Civilisation As The Apex Of Evolution
A principle that operates in this way in relation to things comparatively trivial operates even more effectively among matters of greater moment. Take our system of jurisprudence. Every primitive people possesses laws, law courts, and lawyers of some kind. When the Spaniards under Cortes and Pizarro penetrated the aboriginal civilisations of Mexico and Peru, nothing impressed them more than the provisions under which justice was administered. Among the Aztecs, Prescott tells us, a supreme judge, appointed by the Crown, sat in each of the cities of Mexico, with absolute jurisdiction in both civil and criminal cases. Among the Incas, the system was only slightly less elaborate. Those who once revelled in the romances of Fenimore Cooper will never forget the simple but stately forms of justice obtaining among the Indian tribes of the great American forests. Captain Cook tellingly describes similar institutions among the most ferocious of the South Sea Islanders.

But when we turn from these primitive codes of barbarism to the complex and dignified system with which Australia inaugurated her history, it is like passing from the grey dawn to the blaze of noonday. The constitution of the courts: the conditions under which the judges held their appointments: the statutes by which their decisions were determined: the laws relating to the sifting and valuation of evidence; the very etiquette governing the external affairs of tribunals—all this had come into being as a result of an age-long process of historic evolution. Australia took the whole thing over, just as it stood.

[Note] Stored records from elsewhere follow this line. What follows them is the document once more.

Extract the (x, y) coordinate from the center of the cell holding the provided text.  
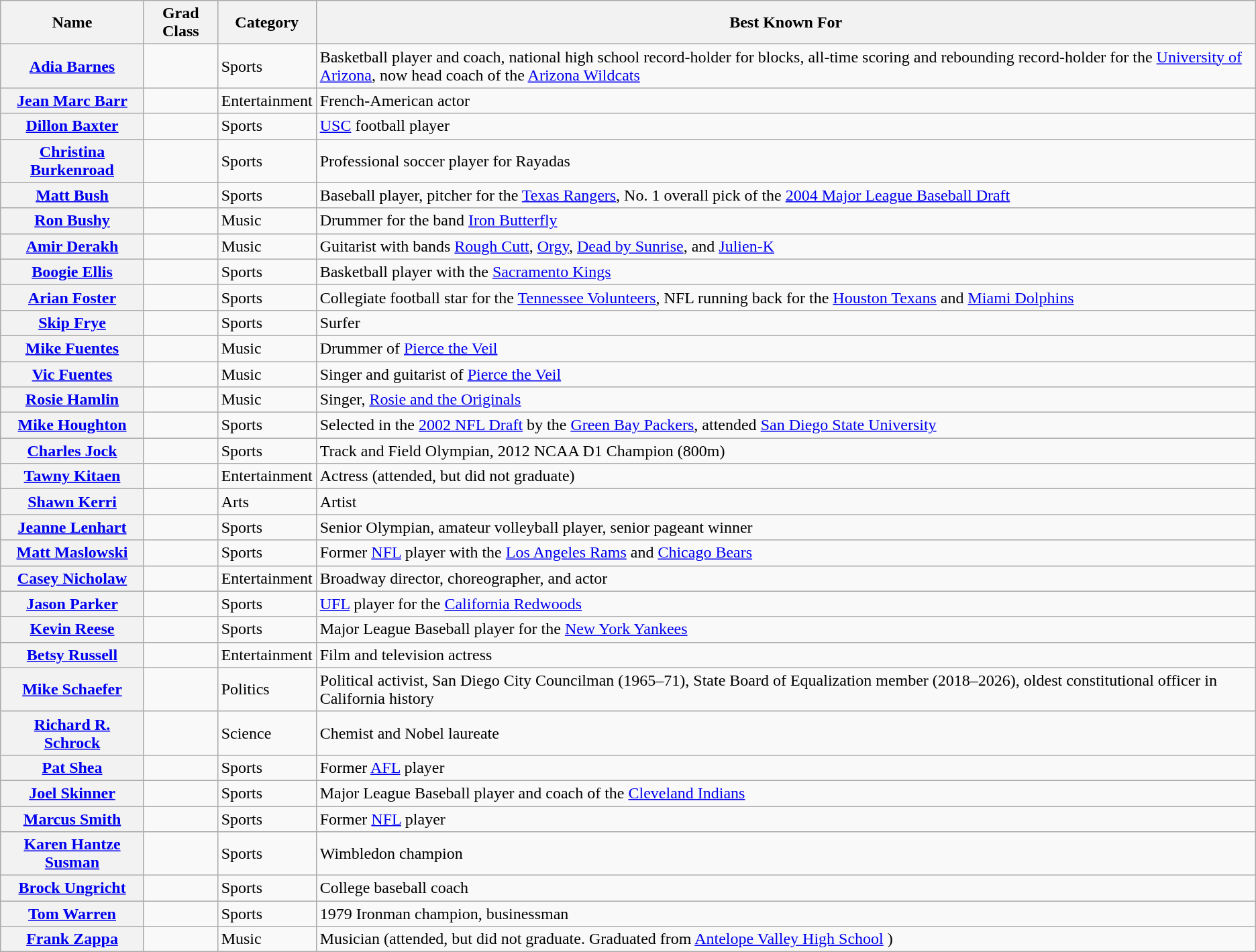
Grad Class (180, 23)
Major League Baseball player for the New York Yankees (786, 629)
Adia Barnes (72, 66)
Amir Derakh (72, 246)
Science (267, 733)
Mike Fuentes (72, 348)
Richard R. Schrock (72, 733)
Jason Parker (72, 604)
Marcus Smith (72, 819)
Christina Burkenroad (72, 161)
Former AFL player (786, 768)
USC football player (786, 126)
Joel Skinner (72, 793)
Matt Maslowski (72, 553)
Rosie Hamlin (72, 400)
Tom Warren (72, 914)
1979 Ironman champion, businessman (786, 914)
Karen Hantze Susman (72, 853)
Major League Baseball player and coach of the Cleveland Indians (786, 793)
Best Known For (786, 23)
Jeanne Lenhart (72, 527)
Category (267, 23)
Wimbledon champion (786, 853)
Selected in the 2002 NFL Draft by the Green Bay Packers, attended San Diego State University (786, 425)
Boogie Ellis (72, 272)
Surfer (786, 323)
Drummer for the band Iron Butterfly (786, 221)
Mike Houghton (72, 425)
Senior Olympian, amateur volleyball player, senior pageant winner (786, 527)
Frank Zappa (72, 939)
Dillon Baxter (72, 126)
Arian Foster (72, 297)
Track and Field Olympian, 2012 NCAA D1 Champion (800m) (786, 451)
UFL player for the California Redwoods (786, 604)
Broadway director, choreographer, and actor (786, 578)
Tawny Kitaen (72, 476)
Matt Bush (72, 195)
Baseball player, pitcher for the Texas Rangers, No. 1 overall pick of the 2004 Major League Baseball Draft (786, 195)
Artist (786, 502)
Musician (attended, but did not graduate. Graduated from Antelope Valley High School ) (786, 939)
Pat Shea (72, 768)
Skip Frye (72, 323)
Professional soccer player for Rayadas (786, 161)
Former NFL player with the Los Angeles Rams and Chicago Bears (786, 553)
Singer, Rosie and the Originals (786, 400)
Casey Nicholaw (72, 578)
Collegiate football star for the Tennessee Volunteers, NFL running back for the Houston Texans and Miami Dolphins (786, 297)
Jean Marc Barr (72, 101)
Name (72, 23)
Vic Fuentes (72, 374)
College baseball coach (786, 888)
Betsy Russell (72, 655)
Chemist and Nobel laureate (786, 733)
Actress (attended, but did not graduate) (786, 476)
Film and television actress (786, 655)
Ron Bushy (72, 221)
Drummer of Pierce the Veil (786, 348)
Former NFL player (786, 819)
Singer and guitarist of Pierce the Veil (786, 374)
Shawn Kerri (72, 502)
Charles Jock (72, 451)
Basketball player with the Sacramento Kings (786, 272)
French-American actor (786, 101)
Arts (267, 502)
Guitarist with bands Rough Cutt, Orgy, Dead by Sunrise, and Julien-K (786, 246)
Kevin Reese (72, 629)
Mike Schaefer (72, 690)
Politics (267, 690)
Brock Ungricht (72, 888)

Australians As Heirs Of All The Ages
Again, Australia is not finding it easy to create a distinctly indigenous literature, not because of any aesthetic deficiency or intellectual poverty, but because of the extreme difficulty of shaking herself free of the monumental traditions that she has inherited. Walt Whitman always denied the existence of an American literature. He maintained that Longfellow, Lowell, Hawthorne, Emerson, and all their kind, instead of inaugurating a new literature, had simply augmented an old one. They wrote pure English; they modelled themselves on the great English masters; they recognised the classical English tradition; and what they gave us stands as an integral part of the English literature. All this demonstrates, not only the immensity of the difficulty by which Australian writers are confronted, but the vastness of the treasure comprised by their patrimony.

Moreover, it is right that we should recall, at every suitable opportunity that the best life of the younger nations—America and Australia—is rooted in the mighty spiritual pulsations that swept the Motherland. It would be easy to show that the sturdy faith of Abraham Lincoln, which has exercised so creative and abiding an influence in shaping the destinies of the Western World, was derived through the camp meetings attended by his immediate antecedents and through a sequence of similar links, from the altar-fires lit by the English Puritans. In precisely the same way, we in Australia owe the brave testimony of Richard Johnson and Samuel Marsden, our pioneer preachers, to the new life that surged through English thought and action with the great evangelical revival of the eighteenth century. These first chaplains were selected for their Australian appointments by men like William Wilberforce and Charles Simeon, who themselves owed simply everything to the gracious movement, that like a wind from heaven, had swept over the Homeland, affecting everybody and transfiguring everything. This illustrates in a vivid way the vital principle that a young nation, born of one that has attained maturity, is enriched for all time by the wealth that it so gratefully and proudly inherits.